Искусству официальной советской эстетикой вменялась понятность. Д. Кабалевский сочинял, имея в виду восприятие пионера. P. Щедрин (если придерживаться оценки Гершковича) — инженера1 . Вспоминается стишок из учебника болгарского языка: «…И пионери, и инженери / Всички се борят за мир». Передовой музыкальной общественности понятное представлялось достоянием пионеров и инженеров. Напротив, непонятное переживалось как знак художественного избранничества. Ведь высшей ценностью в сознании, ангажированном будущим, было обещание грядущих перемен — по определению неясных.

Впрочем, с понятным и непонятным в музыке не все так просто2 .

* * *

Строго говоря, мы не понимаем (не в состоянии перевести на язык понятий) даже самые популярные сочинения. Проведите эксперимент: попытайтесь сказать себе, что вы поняли, например, в «Лунной сонате» Бетховена. Дальше тривиального перечня эмоций (притом тех же, что в случае «Полонеза» Огинского) вы не продвинетесь. Как писал выдающийся музыковед Ханс Хайнрих Эггебрехт, «понимание музыки -абсолютно невербализуемое, насквозь чувственное понимание. Оно осуществляется как игра, определяющая смысл, исходя из правил самой игры. К примеру, звук в тональной мелодии определяется через его интервальную связь с предшествующими и последующими звуками, его место в метрической структуре такта или группы тактов, его ритмическую позицию и т.п. и сам принимает участие в определении смысла других звуков. Этот процесс дефинирования смысла очень точен и вместе с тем сверхсложен… Слушатель соиграет играемому и становится идентичным слушаемому; в музыке и в слушателе происходит одно и то же: самоопределение чувственного смысла»3 .

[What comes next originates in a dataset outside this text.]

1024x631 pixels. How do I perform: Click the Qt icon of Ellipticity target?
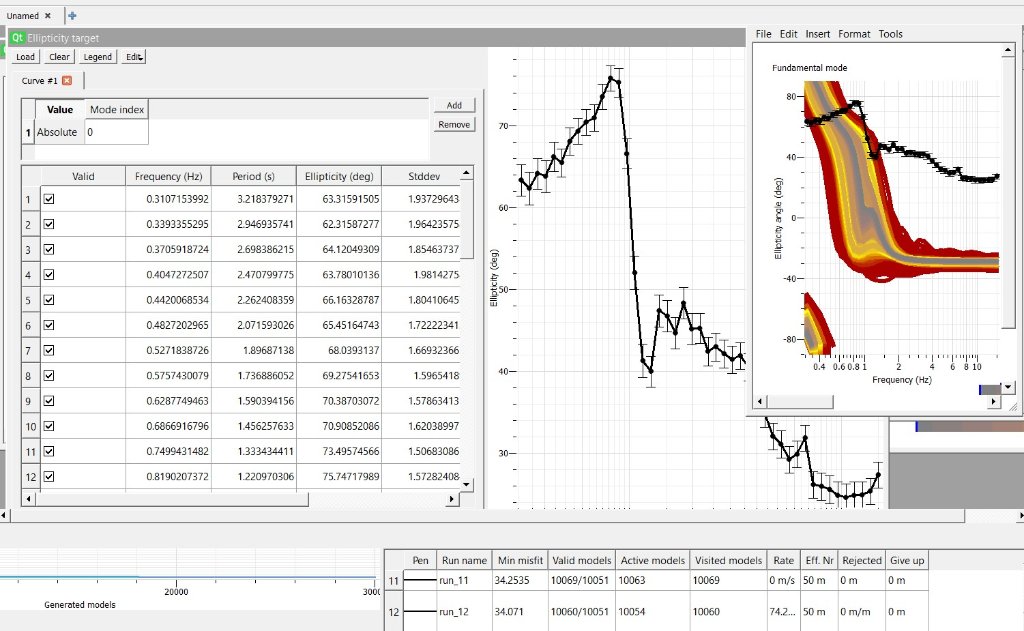(18, 38)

Вместе с тем существует чувство понятности: «Лунную сонату» все как бы понимают. Чувство понятности обеспечивается архетипическими корнями того «играемого», которому «соиграет» восприятие. Корни — биогенны.

* * *

Что такое пение? Человек выдыхает себя в окружающее пространство, он разверзает себя, посылая свое внутреннее, воплотившееся в звук, в предельную даль, к горизонту4 . Музыка связана с человеком непосредственно — через голосовые связки. Один регистр звучит их расслабленностью, другой — напряжением. В точности интонирования (удержании стабильной

высоты звука) выражается контроль сознания над мышечным усилием и инерцией дыхания. Акустическим сколком главных координат и состояний тела являются интервальные различия звуковысот и направлений звуковедения5 .

Ритмическая регулярность/иррегулярность корреспондирует с витальным хронотопом. Недаром первоначальными ударными инструментами были поверхности человеческого тела: ступни в шаге и прыжке озвучивали асимметрию верха и низа, хлопки ладоней акустически воплощали симметрию левого-правого и их стянутость к центру.

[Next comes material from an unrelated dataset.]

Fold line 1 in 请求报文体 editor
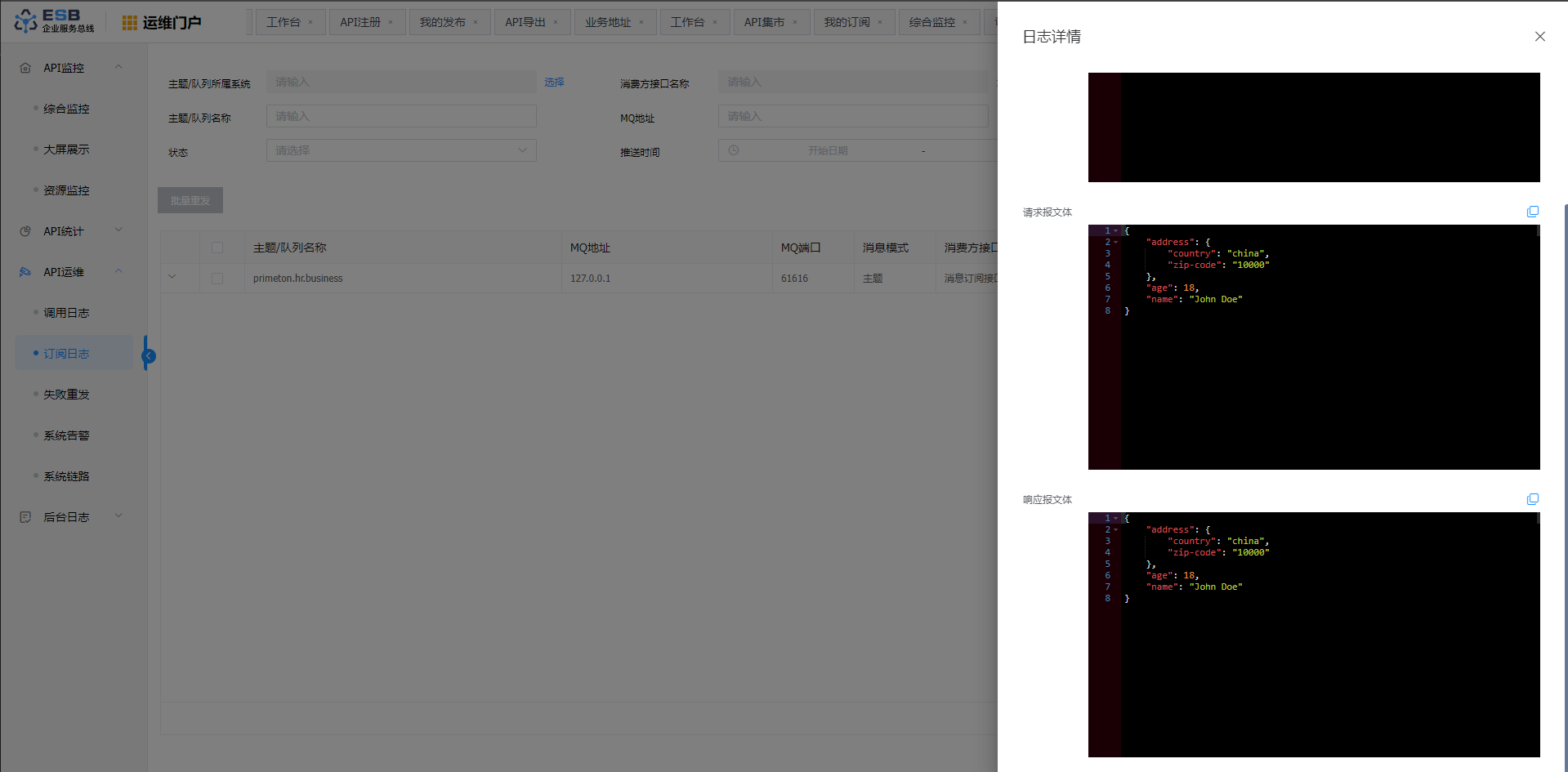The image size is (1568, 772). point(1115,231)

Человек изначально поет и играет самого себя, и себя же самого он слышит. Но на биогенном фундаменте возводятся символические постройки.

* * *

В древнегреческой, индийской или китайской музыкальной теории звуки включались в классификационные таблицы наряду с элементами мира, субстанциями организма, календарными сезонами, сторонами света, сословиями общества, этическими качествами, цветами спектра, видами пищи и т.д. Музыка вписывала человеческое тело в макрокосм и сама была подобием того и другого.

В богослужебном пении христиан мелодические формулы рождаются в одухотворенном словом дыхании. Недаром не существовало их точной (точечной) нотной записи: на жизнь и смысл дыхания можно лишь символически указать.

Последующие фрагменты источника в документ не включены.